Граф интуитивно почувствовал, как сидящая рядом девушка вжалась в сиденье, отворачиваясь от любопытных людских взглядов.
Она не хотела, чтобы на нее смотрели, по-видимому, желая поскорее остаться одна.
Должно быть, с ней действительно приключилось что-то ужасное, подумал юноша, и теперь она всячески скрывает свое изуродованное лицо.
Вот они, очередные козни лорда Фрезера!
Этот человек пошел на обман, вероломно подсунув ему свою дочь, которая оказалась к тому же и уродиной. Он ни словом не обмолвился об этом графу, как следовало бы поступить в данном случае джентльмену.
Осознав, что попал в хитроумно расставленную ловушку, юноша чуть не задохнулся от ярости.

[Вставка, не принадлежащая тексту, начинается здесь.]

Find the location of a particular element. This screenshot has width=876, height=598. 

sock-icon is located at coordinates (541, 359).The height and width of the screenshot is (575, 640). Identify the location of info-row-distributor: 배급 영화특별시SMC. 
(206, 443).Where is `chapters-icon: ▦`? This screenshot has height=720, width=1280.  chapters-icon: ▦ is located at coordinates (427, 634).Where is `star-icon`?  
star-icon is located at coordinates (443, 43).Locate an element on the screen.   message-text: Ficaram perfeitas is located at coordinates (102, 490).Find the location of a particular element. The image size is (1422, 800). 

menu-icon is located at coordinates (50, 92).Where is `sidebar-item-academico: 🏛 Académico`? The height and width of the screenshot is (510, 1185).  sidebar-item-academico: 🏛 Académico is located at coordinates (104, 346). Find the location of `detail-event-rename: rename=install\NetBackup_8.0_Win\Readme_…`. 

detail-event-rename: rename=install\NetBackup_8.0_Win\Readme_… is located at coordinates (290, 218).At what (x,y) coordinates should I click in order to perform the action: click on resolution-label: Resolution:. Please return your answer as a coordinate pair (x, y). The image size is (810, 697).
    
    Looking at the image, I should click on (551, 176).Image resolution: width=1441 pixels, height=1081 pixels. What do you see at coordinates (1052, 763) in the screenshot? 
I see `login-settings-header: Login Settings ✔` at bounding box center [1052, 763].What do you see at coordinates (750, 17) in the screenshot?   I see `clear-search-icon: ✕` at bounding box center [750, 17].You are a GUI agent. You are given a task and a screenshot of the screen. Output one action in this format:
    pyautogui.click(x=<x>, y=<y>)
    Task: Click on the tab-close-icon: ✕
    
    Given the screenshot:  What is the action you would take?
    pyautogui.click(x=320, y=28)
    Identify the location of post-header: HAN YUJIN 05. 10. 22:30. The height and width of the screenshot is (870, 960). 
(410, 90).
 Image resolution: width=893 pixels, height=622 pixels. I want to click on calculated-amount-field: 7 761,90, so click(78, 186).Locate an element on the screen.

Хотя…
Даже если бы он знал обо всем заранее, разве смог бы он хоть что-то изменить?
Ответ был жесток и предельно ясен.
Ничего!
Рейнбернское поместье отчаянно нуждалось в деньгах, следовательно, его владельцу оставалось только принять их вместе с хитро навязанными условиями.
Занятый этими мрачными думами, граф не сразу заметил, что лошади остановились перед воротами замка.
Там уже столпились слуги в ожидании хозяина с молодой женой.
Немного помедлив, он вышел из коляски и приветственно помахал людям рукой.
Какая-то молоденькая горничная, видимо, из недавно прибывших, осыпала его нежными розовыми лепестками.
Толпа замерла, ожидая, что сейчас выйдет невеста, но та почему-то медлила.
Граф протянул руку, чтобы помочь ей сойти с высоких ступенек коляски. Но девушка вдруг покачнулась, и ему показалось, что она сейчас упадет.
Не дожидаясь этого, он ловко подхватил ее на руки. Маленькая головка безжизненно повисла у него на плече, и он понял, что девушка лишилась чувств.
Взволнованные жители растерянно молчали, не зная, что предпринять.
Граф легко взбежал по ступенькам с невестой на руках. Девушка была удивительно легкой, словно ребенок.
Уже в холле граф увидел, что рядом с ним находится верная миссис Шеферд.
— Милорд, — мягко произнесла она, — отнесите ее светлость наверх. Комната уже приготовлена. Я сейчас приведу здесь все в порядок и поднимусь к вам. А вам пусть поможет Эллен.
Эллен совсем недавно приступила к должности горничной, но девушкой оказалась умной и расторопной.
Граф отметил это вчера, наблюдая, с каким усердием она чистила ковры в большой зале.
Его всегда радовало, когда с первых же дней работы люди проявляли верх трудолюбия и ответственности.
Вот и сейчас девушка, не тратя времени на расспросы и вздохи, легко взбежала по крутым ступенькам на верхний этаж и отворила дверь, ведущую в комнату молодой графини.
Вопреки устоявшейся традиции, граф наотрез отказался уступить в распоряжение своей жены бывшие материнские покои.
Там, после ее смерти, все осталось нетронутым.
Для юноши это место было священным, и он не мог позволить войти туда человеку, которого никогда не видел и тем более не питал доверия.
Даже Бэзил Берн не осмелился нарушить царивший в комнате порядок.
Какие-то вещи он, разумеется, прибрал к рукам. Например, золотой набор старинных расчесок с выгравированными на них инициалами покойной. Дядя не сумел устоять перед этой фамильной драгоценностью, но в целом не решился вторгаться в строгую и изысканную атмосферу комнаты.
Миссис Шеферд долго убеждала своего воспитанника в том, что на протяжении поколений молодые графини входили в эти величественные покои, делая их своим присутствием светлее и уютнее.
Граф оставался непреклонным.
Он приказал навести в комнате порядок и запереть ее на ключ.
Сам он по приезде из Индии облюбовал себе не очень большую, но вполне соответствующую всем его требованиям спальню. Находилась она в том же хозяйском крыле и, как посчитал граф, прекрасно могла сгодиться и для дочери лорда Фрезера.
Эллен отворила дверь, и молодой человек с удивлением обнаружил, что комната приобрела совершенно другой, уютный и светлый вид. Украшенная букетами цветов, которые каким-то чудом удалось раздобыть миссис Шеферд, она засветилась неким подобием домашнего уюта.
Правда, цветы не соответствовали дню бракосочетания, так как не отличались торжественной белизной.
Однако это были цветы, и своим нежным ароматом они оживляли унылые стены, привнося легкий оттенок радости.
Граф нежно опустил хрупкую, словно первый цветок девушку, на резную кровать с шелковым балдахином персикового цвета.
Она все еще не пришла в себя.
Тогда с замиранием сердца юноша опустился на колени и, приготовившись к самому худшему, осторожно приподнял густую вуаль, скрывавшую незнакомые доселе черты.